Takada San Explains Gyokuro's History, Technique

My friend Takada san explains the history and technique of gyokuro:

The old-style gardens are shaded with only bamboo and rice straw. First, they put many bamboo poles in the garden in early spring. Then, depending on the weather, they start building bamboo shelves. On the shelves they place rice straw something like 10-15cm deep to keep it dark inside. They have several gardens, so 20-30 picking ladies start the first garden. It takes 3-4 days to pick, so another garden should be ready for picking by the time they finish.

Nowadays, farmers prefer a simpler method, using black netting.

We have a big problem finding enough ladies to pick the tea at the same time. We book them at the beginning of the year, before the season we give them a small gift, and at last, before the first picking day, we prepare some picking clothes for them. Anyway, the farmer takes very good care of his tea ladies. He will pay JPY7,000 for one day’s work, from 7:00-17:00. For the high-grade leaves it’s possible for one lady to pick 5 kg in a day, which dries to 1 kg. So 1 kg of gyokuro includes JPY7,000 just for the picking cost.

It is necessary to keep finished gyokuro for 4-5 months in a dark, cool place so it can “sleep.” This gives a milder, sweeter taste. We have a special ceremony in autumn, "Pot-Opening Ceremony," when we finally open the containers. October is the best season to enjoy the deep gyokuro taste.

For brewing gyokuro, specially high-grade, you must use 50-55C water. For 3 cups, use 8g of leaves, 100ml of water, and steep 2 minutes. Five or six drops of tea per cup is enough. For the second infusion, use 150ml of water and 60C water. Steep 2 minutes. For the third, 200ml of water at 70C for 2 minutes. For the fourth, 300ml at 80C for 1 minute. This is one way, but you can find your own way to enjoy gyokuro.

Uji is the oldest tea town in Japan. Our tea history was started 800 years ago by the monk who went abroad to China. He started the history, then the samurai continued it with their tea gambling (tea competition to get the correct answer). Later, during the Edo period, samurai cultivated their skill at the tea ceremony. At the same time, Shogun enjoyed gyokuro, which was reserved for their use: at the beginning of gyokuro history, nobody could drink this tea except the Shogun family. Therefore, our Uji tea gardens were protected as the Shogun garden for many years. About 250 years ago, one of the farmers who lived in my tea town invented another style of gyokuro, called sencha. It’s steamed and full of green color. So, for historical reasons, gyokuro means the king’s tea. Uji is the high grade of tea and Uji tea has 5-star taste. This is the history of gyokuro.

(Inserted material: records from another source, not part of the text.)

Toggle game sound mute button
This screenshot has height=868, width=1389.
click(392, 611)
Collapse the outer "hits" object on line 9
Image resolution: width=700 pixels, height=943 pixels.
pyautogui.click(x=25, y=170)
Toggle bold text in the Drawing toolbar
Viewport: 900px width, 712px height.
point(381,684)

When the monk first brought tea to Kyoto from China, he planted the seeds in the valley to the north of the mountain in Kyoto. The valley is very narrow, so late sunrise and early sunset make the tea taste very rich. On the other hand, Uji has a wide river that provides rich soil, but the mountains aren’t as high. People realized they needed to shade the tea to make it make it taste like Kyoto tea. The shaded garden was a smart idea to grow rich tasting tea in Uji for the Shogun. We are very proud of this historical tradition.